Pre-note:
In the last three decades or so, a new theory for identifying human life on an archaeological site treats the organic remains of flowers at a burial site as more compelling evidence of humanity than finding tools on the site. Beauty offered to treat someone who has died as beautiful and sacred may run more deeply human than the ability to set goals and marshal resources to achieve them. This early May weekend will bring some citizens from our university community of learning on Six Mile and Livernois across the state to St. Joseph where we will cherish one of our Robotics Engineering students, Miles Kelleher. He left us, and his young life, last Saturday. We will drive, carrying with us our love for Miles, to join other student and teacher friends, and his family, in this deep goodbye. The drive, the stories we will tell and listen to today and tomorrow, are beautiful deeply human; perhaps we can imagine the stories as the flowers we bring to say, with their beauty, that Miles’ beauty will endure and travel our lives with us.
Today’s Post
Today poem was written by another of our students and posted here last August. It evoked more email comments than any of the nearly 700 posts since the list began in September 2013. The beauty of Maria Ibarra’s language and cadence has stayed in my imagination all this year. As I post her words again, I imagine them as flowers brought to Mile’s place in the world.
Best to read the poem out loud, with pauses. May these next days bless you.
john sj
Today’s Post Maria Ibarra Frayre
Friday, May 3, 2019
“But how can they believe me?
When sometimes I don’t even believe myself.
Maybe it’s time to be loud.”
*****
*****
“Being Catholic”
I wear my faith quietly,
like a pebble in your pocket
Smooth and cold,
Comforting when you hold it tight in your hand.
But to be more honest,
I wear my faith secretly, cautious of who
to tell the truth because
I’m not sure how my circle
of liberal, leftists, almost
socialists would take it.
How could I, a feminist who uses reason,
logic, and kindness, follow a church
that doesn’t let women be leaders?
Follow a God
who believes LGBTQ loved ones will rot in hell?
follow an institution
that rapes children?
Stop.
I want to tell them that
that isn’t my church, isn’t my God.
My God lives in jails and detention centers,
in water bottles left in the desert,
and school teachers who work too much for too little.

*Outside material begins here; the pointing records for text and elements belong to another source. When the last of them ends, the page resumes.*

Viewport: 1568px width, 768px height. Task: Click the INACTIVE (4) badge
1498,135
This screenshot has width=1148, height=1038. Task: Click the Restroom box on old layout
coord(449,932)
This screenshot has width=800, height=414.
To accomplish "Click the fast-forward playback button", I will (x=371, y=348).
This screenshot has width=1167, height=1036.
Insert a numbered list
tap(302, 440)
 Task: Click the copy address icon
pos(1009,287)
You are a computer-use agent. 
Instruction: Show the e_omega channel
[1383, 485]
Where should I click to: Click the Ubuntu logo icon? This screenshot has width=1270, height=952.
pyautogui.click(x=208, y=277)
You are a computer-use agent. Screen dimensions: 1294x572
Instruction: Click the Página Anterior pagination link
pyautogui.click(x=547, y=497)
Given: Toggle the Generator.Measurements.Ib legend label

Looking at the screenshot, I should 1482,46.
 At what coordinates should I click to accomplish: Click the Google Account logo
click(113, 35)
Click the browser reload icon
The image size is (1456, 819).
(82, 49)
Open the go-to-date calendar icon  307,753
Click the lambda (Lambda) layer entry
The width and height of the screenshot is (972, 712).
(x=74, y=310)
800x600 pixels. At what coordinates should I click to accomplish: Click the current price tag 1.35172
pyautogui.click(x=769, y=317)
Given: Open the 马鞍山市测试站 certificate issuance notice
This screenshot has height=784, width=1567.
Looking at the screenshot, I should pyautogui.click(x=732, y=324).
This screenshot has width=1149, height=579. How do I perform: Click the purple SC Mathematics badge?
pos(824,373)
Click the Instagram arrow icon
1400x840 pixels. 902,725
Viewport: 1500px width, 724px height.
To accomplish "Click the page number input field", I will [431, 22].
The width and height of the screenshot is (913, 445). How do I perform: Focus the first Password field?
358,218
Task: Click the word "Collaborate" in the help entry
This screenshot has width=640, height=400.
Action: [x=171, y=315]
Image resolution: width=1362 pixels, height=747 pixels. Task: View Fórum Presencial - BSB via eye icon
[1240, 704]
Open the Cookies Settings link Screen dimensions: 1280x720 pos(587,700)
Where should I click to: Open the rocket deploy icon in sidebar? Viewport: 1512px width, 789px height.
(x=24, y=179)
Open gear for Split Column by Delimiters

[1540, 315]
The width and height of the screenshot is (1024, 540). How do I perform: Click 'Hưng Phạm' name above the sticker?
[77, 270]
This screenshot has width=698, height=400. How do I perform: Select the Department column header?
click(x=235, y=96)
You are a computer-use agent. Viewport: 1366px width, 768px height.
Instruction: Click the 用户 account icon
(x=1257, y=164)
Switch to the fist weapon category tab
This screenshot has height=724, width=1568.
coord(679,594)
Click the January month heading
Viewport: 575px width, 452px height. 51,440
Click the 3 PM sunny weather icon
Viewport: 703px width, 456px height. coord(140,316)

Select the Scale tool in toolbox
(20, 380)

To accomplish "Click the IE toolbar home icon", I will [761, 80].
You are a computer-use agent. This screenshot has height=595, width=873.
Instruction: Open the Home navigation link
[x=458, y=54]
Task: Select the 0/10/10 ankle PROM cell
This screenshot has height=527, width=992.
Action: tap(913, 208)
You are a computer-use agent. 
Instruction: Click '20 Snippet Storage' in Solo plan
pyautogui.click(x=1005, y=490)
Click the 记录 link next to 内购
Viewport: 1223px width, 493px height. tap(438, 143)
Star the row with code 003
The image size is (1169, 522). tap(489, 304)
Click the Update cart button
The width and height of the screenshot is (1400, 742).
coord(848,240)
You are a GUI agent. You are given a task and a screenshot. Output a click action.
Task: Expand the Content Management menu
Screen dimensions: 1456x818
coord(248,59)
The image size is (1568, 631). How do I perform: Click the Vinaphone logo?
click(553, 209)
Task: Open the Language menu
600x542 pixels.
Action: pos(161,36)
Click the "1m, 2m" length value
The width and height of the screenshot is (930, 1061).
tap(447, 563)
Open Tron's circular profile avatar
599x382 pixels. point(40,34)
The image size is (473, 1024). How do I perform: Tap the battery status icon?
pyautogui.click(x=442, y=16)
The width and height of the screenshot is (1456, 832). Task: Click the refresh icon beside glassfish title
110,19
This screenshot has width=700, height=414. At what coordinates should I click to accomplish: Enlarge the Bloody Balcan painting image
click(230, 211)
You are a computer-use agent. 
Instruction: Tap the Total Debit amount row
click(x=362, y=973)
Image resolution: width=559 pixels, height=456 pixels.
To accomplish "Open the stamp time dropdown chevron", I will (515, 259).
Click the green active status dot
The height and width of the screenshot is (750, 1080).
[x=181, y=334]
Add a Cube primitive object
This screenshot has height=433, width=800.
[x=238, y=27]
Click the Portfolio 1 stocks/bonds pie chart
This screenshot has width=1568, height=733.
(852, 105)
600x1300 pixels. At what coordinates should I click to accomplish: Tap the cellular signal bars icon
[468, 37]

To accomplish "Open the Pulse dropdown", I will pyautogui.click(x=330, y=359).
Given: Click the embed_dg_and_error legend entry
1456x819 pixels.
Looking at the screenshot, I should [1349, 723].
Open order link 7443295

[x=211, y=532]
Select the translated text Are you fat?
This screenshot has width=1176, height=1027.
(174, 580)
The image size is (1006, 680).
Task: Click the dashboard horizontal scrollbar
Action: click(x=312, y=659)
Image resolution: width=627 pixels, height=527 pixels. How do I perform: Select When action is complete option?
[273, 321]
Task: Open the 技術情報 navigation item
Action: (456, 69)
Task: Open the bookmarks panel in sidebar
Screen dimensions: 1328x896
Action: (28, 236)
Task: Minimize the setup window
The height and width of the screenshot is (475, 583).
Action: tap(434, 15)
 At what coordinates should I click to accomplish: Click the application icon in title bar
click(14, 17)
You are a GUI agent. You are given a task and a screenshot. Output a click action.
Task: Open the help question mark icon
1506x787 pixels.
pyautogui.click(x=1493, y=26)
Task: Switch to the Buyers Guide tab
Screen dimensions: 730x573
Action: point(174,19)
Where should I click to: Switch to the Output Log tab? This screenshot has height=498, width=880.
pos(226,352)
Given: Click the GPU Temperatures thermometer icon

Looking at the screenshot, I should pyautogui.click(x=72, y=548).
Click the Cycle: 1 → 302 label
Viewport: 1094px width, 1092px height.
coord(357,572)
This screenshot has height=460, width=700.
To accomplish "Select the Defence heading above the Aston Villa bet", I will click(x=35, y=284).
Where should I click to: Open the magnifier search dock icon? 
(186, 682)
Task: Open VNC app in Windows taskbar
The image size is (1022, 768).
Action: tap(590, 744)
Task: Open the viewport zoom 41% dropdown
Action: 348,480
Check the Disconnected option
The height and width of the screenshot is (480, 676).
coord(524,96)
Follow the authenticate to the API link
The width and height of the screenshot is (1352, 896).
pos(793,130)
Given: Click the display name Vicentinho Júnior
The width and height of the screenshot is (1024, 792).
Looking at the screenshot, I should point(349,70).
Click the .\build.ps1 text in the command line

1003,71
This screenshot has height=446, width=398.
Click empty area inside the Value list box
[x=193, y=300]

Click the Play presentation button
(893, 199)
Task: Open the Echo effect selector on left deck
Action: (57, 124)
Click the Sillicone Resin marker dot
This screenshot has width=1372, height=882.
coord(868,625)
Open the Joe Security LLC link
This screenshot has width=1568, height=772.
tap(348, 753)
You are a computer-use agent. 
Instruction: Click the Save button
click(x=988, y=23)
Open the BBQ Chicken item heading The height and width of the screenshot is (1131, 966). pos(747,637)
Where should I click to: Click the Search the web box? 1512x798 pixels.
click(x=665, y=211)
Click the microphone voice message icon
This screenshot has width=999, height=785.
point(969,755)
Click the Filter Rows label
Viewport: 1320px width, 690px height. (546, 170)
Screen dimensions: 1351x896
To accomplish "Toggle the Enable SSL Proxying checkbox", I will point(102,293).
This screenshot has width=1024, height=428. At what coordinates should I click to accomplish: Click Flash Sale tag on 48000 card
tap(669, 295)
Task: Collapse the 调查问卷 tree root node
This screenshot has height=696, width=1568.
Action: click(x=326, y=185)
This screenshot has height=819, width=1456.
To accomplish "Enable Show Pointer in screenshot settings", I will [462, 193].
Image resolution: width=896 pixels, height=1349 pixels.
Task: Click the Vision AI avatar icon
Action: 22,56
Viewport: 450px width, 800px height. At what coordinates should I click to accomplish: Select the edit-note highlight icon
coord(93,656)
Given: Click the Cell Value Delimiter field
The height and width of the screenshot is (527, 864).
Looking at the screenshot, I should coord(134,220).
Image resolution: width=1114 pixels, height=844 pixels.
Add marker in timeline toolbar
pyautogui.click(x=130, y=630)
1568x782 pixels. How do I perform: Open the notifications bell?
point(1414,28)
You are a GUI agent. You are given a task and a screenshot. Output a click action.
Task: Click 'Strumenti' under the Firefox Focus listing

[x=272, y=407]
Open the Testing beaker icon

My God is in parents who love their gay
and trans kids as reflections
of God’s own image.
My faith is the holiness of women, the life
in service for others.
My God is liberation.
She is the power of the storm
and the stillness of it when it’s over.
She is Brown laborers
rebuilding a city,
and the sweat of their foreheads
feeding their families.
But how can they believe me? When
sometimes I don’t even believe myself.
Maybe it’s time to be loud.
As loud as the annoying (and wrong) fetus
fanatics who are pro-life without
really being pro-living.
Maybe it’s time to let my faith breathe. Take
my pebble and let throw it
in the water.
Let it make ripples.
No.
Let it make a fucking tsunami.
p.s. Maria is the Southeast Michigan regional organizer for We the People Michigan. She immigrated to the U.S. from Mexico when she was nine years old and grew up Southwest Detroit and Dearborn. Maria has been fighting for immigrant justice for almost a decade, including grassroots organizing and political advocacy. She works closely with grassroots organizations to create alternative systems of immigrant-centered support and working to put people of color and women in positions of leadership. Maria graduated from the University of Detroit Mercy with a degree in English, and then went on to get a Masters of Social Work at the University of Michigan. On her free time Maria likes going for hikes, drinking expensive tea, and trying to publish her poetry.